You Know You Have No Man When: Funny Signs Of A Single Woman’s Apartment
If you have a nagging relative coming over who worries about you being single, it’s time to clean house. Look around for these obvious signs of a single woman’s apartment. If they’re all over your apartment and you’re worried about that relative coming for you and your singleness, get rid of them!
Underwear on the floor
It’s not because of your crazy sex life. Your panties are on the floor because you threw them there as you got into bed. You are not the least bit concerned that somebody may come over and see your dirty underwear.
Dirty toilet bowl
There is no man lifting up the seat to see what’s in there (or around it), and you’re not interested in impressing anyone else. For that reason, you’re not in a rush to pull out the Scrubbing Bubbles.
You actually own movies
The only people who still buy physical movies in line at the grocery store are ones who think, “Well, it’s something to do.”
You don’t use the sheets
You’re the only one who gets in your bed. You don’t need to use sheets (they’re crumpled up at the bottom of the bed) and constantly wash and replace them. The cover is just fine.
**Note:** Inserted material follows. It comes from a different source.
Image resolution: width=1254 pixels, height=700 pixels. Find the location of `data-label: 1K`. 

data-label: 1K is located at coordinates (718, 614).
Your laptop is always open
You’re not worried about anyone looking at the five online shopping tabs you have open or the quirky YouTube videos. Your social life exists on that laptop so there is no point in closing it.
Your fridge is full of healthy, boring food
Nothing indulgent, romantic or sexy. Just efficient, practical, sensible food (and maybe a carton of ice cream). Nothing you would like, eat after sex or feed a date.
Sparkly clothes everywhere
If you have tight, sparkly, sequin, snake-print clothing laying all around your home…you haven’t been going on dates. You’ve just been going to the club.
Hot workout clothes
They smell very fresh because you’re there to be seen more than you are to actually workout.
Fashion that’s a little too fierce
Like a hat with a taxidermy bird on it. You wouldn’t buy those things if you were dating someone. You’d think twice if there were a man around to ask, “What on earth is that?!”
You have lots of projects going on
You’re fixing things, building things, decorating things. You’re projecting. (That’s a play on words!)
When the dream man comes along the need for dream boards (and all those sticky notes with quotes) goes away.
You order takeout so much that you’ve ended up on mailing lists and the deliveryman knows your name and business.
Pubic hair on fleek
Only when you’re single do you let your downstairs area grow out so much that there is hair all over the bathroom when you finally shave.
Your couch is also a bed
You have pillows and blankets on your couch all of the time because you fall asleep in front of the TV a lot.
Scented candles are in use
Men can’t stand those smells. Those go out real fast when there is a male around regularly.